What you are asked to do:
Convert everything from the start of the lines down to and including the line containing "pos(605,151)" into a numbered list, leaving out any blank lines.

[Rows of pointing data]
>> begin

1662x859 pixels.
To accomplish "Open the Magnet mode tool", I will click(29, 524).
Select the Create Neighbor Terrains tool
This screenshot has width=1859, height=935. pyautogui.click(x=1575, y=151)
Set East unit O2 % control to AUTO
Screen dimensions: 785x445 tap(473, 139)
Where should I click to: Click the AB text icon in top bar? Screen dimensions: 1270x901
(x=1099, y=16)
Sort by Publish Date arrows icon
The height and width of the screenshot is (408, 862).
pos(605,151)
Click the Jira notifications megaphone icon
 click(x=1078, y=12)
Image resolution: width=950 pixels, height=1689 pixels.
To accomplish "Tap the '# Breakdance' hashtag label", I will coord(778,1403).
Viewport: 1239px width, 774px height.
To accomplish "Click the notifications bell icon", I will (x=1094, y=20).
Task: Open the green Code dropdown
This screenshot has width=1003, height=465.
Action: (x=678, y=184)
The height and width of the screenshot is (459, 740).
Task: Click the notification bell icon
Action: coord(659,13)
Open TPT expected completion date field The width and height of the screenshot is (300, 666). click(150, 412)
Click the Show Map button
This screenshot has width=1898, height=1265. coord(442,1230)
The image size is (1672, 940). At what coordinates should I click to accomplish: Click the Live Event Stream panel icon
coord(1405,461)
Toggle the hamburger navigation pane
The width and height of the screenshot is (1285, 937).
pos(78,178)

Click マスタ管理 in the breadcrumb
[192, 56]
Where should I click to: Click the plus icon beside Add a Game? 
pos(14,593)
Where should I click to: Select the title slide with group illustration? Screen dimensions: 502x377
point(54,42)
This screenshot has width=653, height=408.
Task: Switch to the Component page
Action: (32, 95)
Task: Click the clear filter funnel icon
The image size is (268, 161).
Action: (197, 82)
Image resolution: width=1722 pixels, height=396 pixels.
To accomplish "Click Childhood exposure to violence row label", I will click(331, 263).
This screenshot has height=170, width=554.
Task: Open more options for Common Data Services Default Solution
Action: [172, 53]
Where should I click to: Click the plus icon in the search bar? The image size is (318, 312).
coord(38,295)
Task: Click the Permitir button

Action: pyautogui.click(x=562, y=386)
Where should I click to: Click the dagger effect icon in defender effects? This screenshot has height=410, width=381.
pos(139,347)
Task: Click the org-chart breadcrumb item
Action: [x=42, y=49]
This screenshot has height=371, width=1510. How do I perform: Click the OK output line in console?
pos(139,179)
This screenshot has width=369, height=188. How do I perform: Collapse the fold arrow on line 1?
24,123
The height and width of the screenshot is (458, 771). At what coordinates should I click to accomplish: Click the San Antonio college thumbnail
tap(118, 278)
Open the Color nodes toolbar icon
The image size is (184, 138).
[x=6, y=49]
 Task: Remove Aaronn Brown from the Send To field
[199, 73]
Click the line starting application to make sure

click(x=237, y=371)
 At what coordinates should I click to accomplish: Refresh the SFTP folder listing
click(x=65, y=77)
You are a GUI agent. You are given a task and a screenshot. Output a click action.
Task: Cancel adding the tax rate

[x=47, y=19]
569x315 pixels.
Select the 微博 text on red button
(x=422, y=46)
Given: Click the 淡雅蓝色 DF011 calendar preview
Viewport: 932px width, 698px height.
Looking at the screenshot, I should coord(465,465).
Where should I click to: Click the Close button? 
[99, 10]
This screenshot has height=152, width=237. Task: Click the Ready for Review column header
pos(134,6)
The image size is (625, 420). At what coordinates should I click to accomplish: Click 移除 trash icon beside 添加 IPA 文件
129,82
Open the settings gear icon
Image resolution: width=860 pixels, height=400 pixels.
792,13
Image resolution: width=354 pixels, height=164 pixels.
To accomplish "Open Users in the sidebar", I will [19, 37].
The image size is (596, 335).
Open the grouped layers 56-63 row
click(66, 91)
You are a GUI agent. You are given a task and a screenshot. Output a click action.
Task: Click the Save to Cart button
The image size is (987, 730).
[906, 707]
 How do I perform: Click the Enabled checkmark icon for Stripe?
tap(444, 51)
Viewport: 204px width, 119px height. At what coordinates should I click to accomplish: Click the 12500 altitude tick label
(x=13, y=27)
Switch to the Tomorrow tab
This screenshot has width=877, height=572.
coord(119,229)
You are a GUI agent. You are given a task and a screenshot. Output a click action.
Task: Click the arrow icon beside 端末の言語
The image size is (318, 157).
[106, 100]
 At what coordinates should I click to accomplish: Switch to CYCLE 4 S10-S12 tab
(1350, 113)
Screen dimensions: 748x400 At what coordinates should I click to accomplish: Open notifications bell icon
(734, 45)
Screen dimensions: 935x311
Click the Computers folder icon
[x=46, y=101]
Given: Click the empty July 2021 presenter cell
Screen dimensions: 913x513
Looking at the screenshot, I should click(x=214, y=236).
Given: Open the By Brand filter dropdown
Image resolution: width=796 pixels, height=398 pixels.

>> end

Written solution:
1. 1662x859 pixels.
2. To accomplish "Open the Magnet mode tool", I will click(29, 524).
3. Select the Create Neighbor Terrains tool
4. This screenshot has width=1859, height=935. pyautogui.click(x=1575, y=151)
5. Set East unit O2 % control to AUTO
6. Screen dimensions: 785x445 tap(473, 139)
7. Where should I click to: Click the AB text icon in top bar? Screen dimensions: 1270x901
8. (x=1099, y=16)
9. Sort by Publish Date arrows icon
10. The height and width of the screenshot is (408, 862).
11. pos(605,151)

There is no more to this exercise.